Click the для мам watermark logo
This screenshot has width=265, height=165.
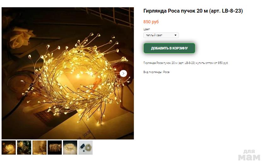click(x=249, y=155)
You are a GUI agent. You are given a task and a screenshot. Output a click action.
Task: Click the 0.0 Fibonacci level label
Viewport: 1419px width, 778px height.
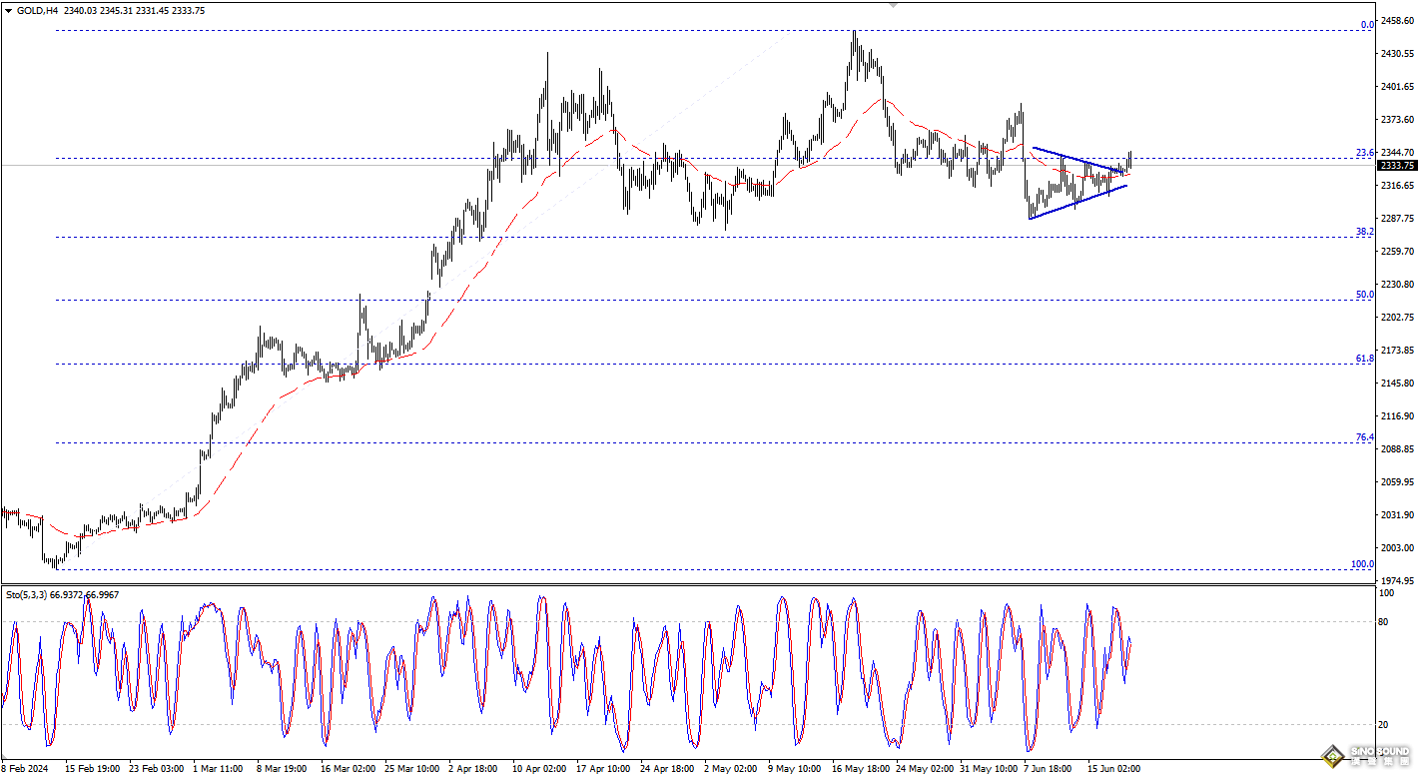pos(1367,25)
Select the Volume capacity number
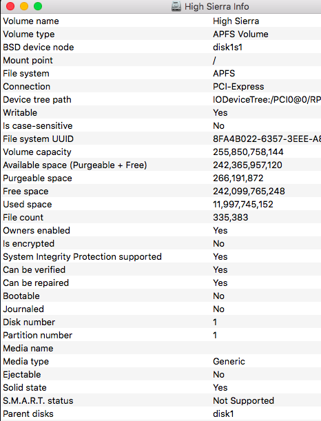 click(248, 152)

________

_Required action_
Leaving the pictures out, write out every entry exactly.

_Task answer_
Click the для мам watermark logo
This screenshot has width=265, height=165.
click(x=249, y=155)
You are a GUI agent. You are given a task and a screenshot. Output a click action.
Task: Click the 0.0 Fibonacci level label
Viewport: 1419px width, 778px height.
pos(1367,25)
Select the Volume capacity number
 click(248, 152)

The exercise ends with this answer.